Pada akhirnya, mendorong kolaborasi gender di ranah publik adalah investasi jangka panjang bagi kualitas peradaban kita. Kita perlu menciptakan ekosistem sosial yang tidak lagi mempertanyakan “siapa yang lebih unggul”, melainkan “bagaimana kita bisa berkontribusi bersama”. Dengan memandang satu sama lain sebagai rekan setara dalam perjuangan membangun bangsa, kita menghapus gesekan-gesekan yang tidak perlu dan mempercepat akselerasi kesejahteraan. Inilah wujud nyata dari Islam yang kontekstual, sebuah sistem sosial yang memberikan panggung bagi setiap bakat manusia untuk bersinar, memastikan bahwa pembangunan dunia ini adalah kerja raksasa yang dilakukan bersama-sama dengan penuh martabat.
Sinergi dalam ranah publik mustahil mencapai titik optimal tanpa adanya infrastruktur komunikasi yang sehat, yang diwujudkan melalui etika komunikasi emansipatoris. Dalam banyak struktur sosial konvensional, dialog sering kali bersifat monologik dan hierarkis, di mana suara perempuan kerap dianggap sebagai instrumen pelengkap atau bahkan interupsi yang tidak perlu. Etika emansipatoris hadir untuk membongkar kebuntuan ini, memastikan bahwa setiap individu memiliki kedaulatan penuh atas suaranya sendiri. Ini adalah tentang menciptakan ruang bicara yang aman, di mana kebenaran sebuah argumen dinilai dari validitas isinya, bukan dari frekuensi suara yang paling lantang atau dominan.

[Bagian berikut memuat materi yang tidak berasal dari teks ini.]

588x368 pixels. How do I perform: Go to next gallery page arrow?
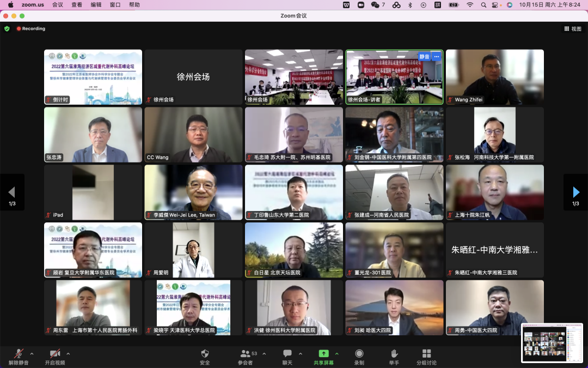(x=575, y=192)
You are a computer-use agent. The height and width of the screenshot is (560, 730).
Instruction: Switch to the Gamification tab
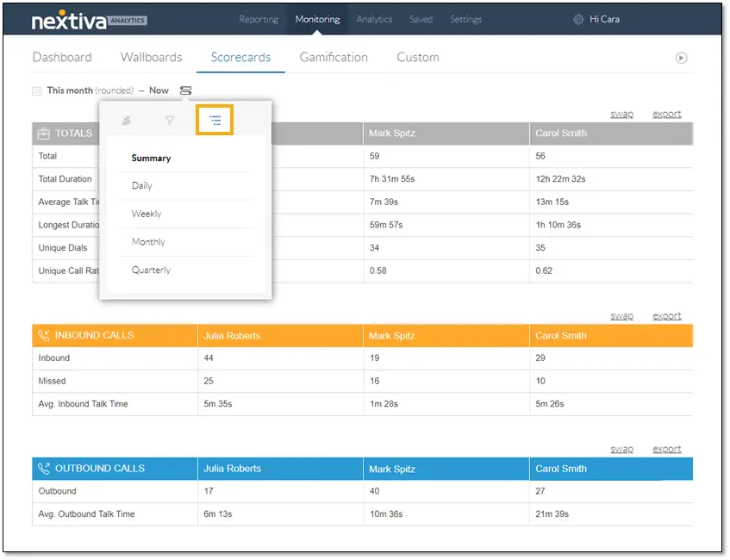click(334, 57)
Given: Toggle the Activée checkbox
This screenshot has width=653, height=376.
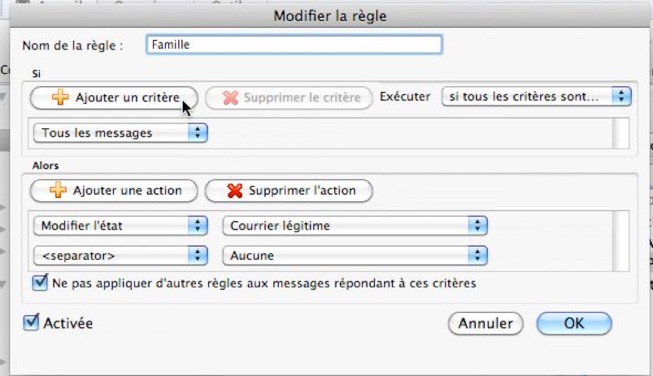Looking at the screenshot, I should 31,322.
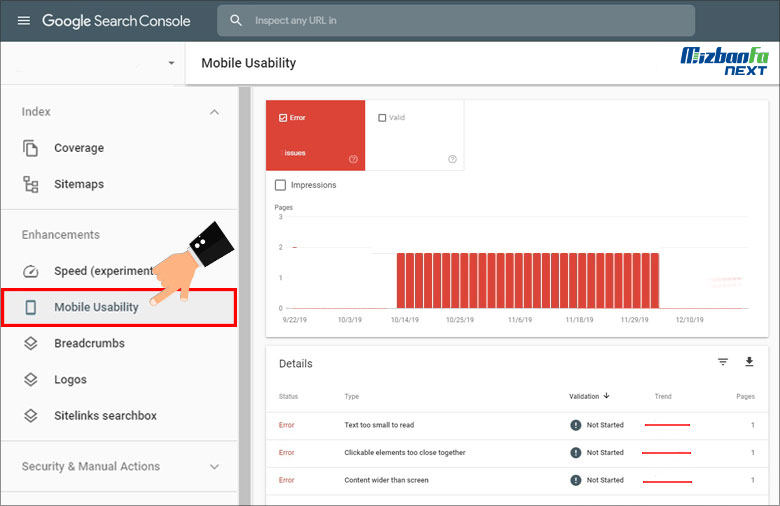Expand Security & Manual Actions section
The image size is (780, 506).
click(x=214, y=467)
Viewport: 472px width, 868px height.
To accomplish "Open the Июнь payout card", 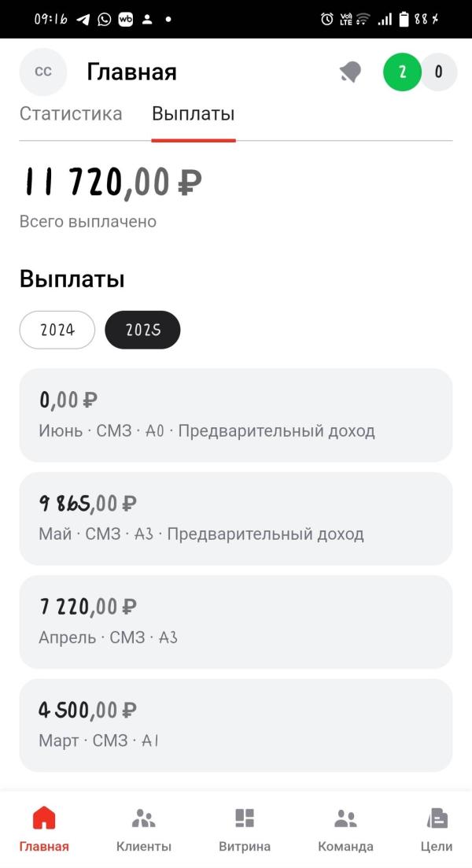I will (236, 416).
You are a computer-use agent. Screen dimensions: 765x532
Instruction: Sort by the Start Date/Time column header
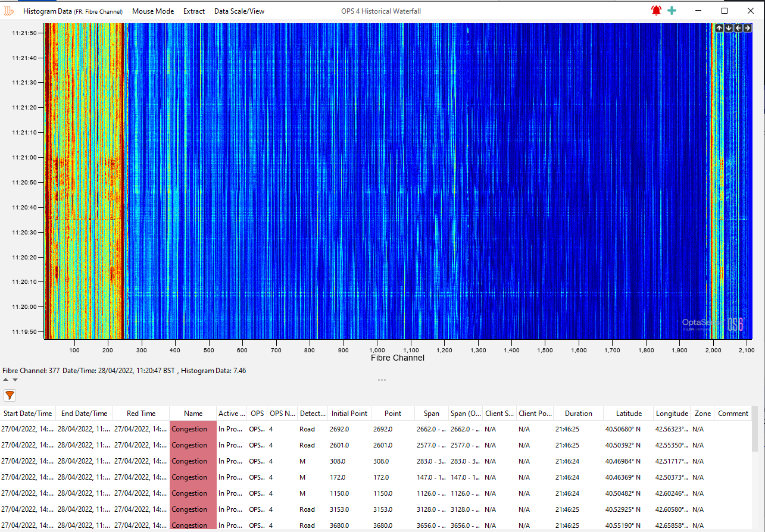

Membangun pola dialog yang menghargai perspektif lintas gender berarti kita harus melatih kepekaan untuk mendengar secara aktif. Sering kali, keputusan strategis diambil dalam ruangan yang tertutup dari keragaman pengalaman hidup, di sinilah bias muncul dan ketidakadilan terlembaga. Dengan mengadopsi komunikasi yang inklusif, kita memastikan bahwa perspektif unik dari setiap gender, baik itu terkait kebijakan publik, ekonomi, maupun sosial, mendapat tempat yang terhormat di meja perundingan. Proses ini mencegah terjadinya pembungkaman suara secara halus (gaslighting) atau pengabaian ide yang sering dialami oleh pihak yang dianggap sebagai minoritas dalam kekuasaan.

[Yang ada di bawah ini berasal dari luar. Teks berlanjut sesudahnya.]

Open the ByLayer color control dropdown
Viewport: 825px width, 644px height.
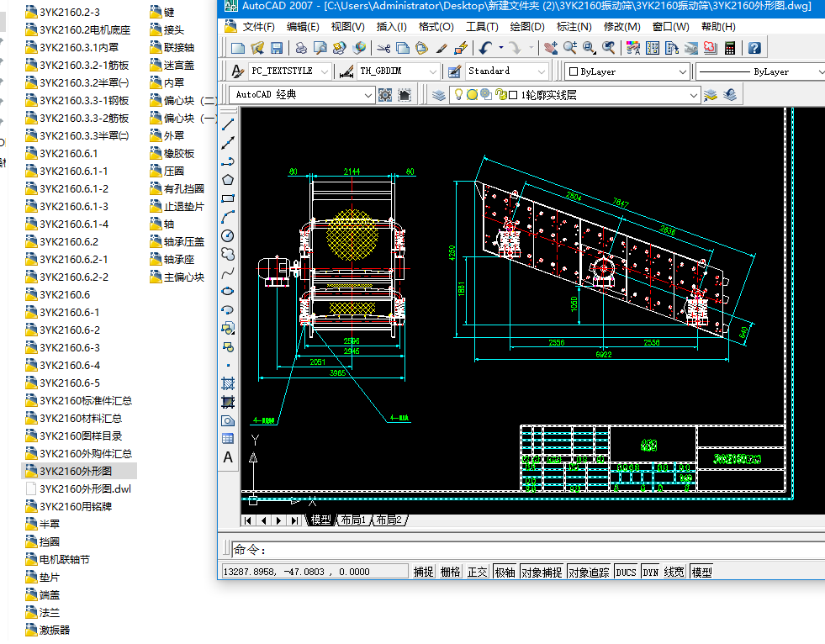(682, 71)
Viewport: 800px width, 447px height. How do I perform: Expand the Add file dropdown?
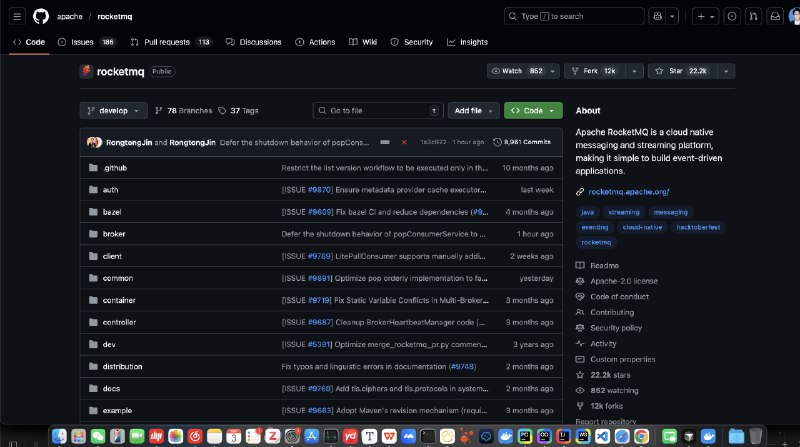(x=471, y=111)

Lebih jauh lagi, etika komunikasi ini berfungsi sebagai alat penyeimbang dalam proses pengambilan keputusan. Keputusan yang lahir dari dialog emansipatoris cenderung lebih komprehensif dan minim risiko karena telah melalui proses “uji rasa” dan “uji nalar” dari berbagai sudut pandang manusia yang berbeda. Tidak ada lagi pihak yang merasa hanya menjadi objek dari sebuah aturan, setiap orang adalah subjek yang ikut merumuskan masa depannya sendiri. Komunikasi semacam ini bukan sekadar teknik retorika, melainkan manifestasi dari nilai tasāmuh yang paling nyata, di mana kita menghargai martabat manusia melalui penghormatan terhadap hak mereka untuk bicara dan didengar.

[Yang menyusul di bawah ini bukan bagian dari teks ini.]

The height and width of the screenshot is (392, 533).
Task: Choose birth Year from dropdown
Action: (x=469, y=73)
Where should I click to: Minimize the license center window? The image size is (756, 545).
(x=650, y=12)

Pada akhirnya, kelancaran dialog yang emansipatoris ini akan menjadi penentu keberhasilan rekonstruksi relasi gender yang kita citakan. Ketika pola komunikasi dalam rumah tangga dan institusi publik telah bersih dari prasangka serta dominasi, maka kemitraan berkeadaban bukan lagi sekadar slogan, melainkan realitas yang dihidupi setiap hari. Inilah jembatan yang menghubungkan ide-ide besar kemanusiaan dengan praktik nyata. Sebuah dunia di mana setiap suara dihargai sebagai kontribusi berharga bagi pembangunan peradaban, menciptakan simfoni kehidupan yang harmonis, setara, dan jauh dari penindasan.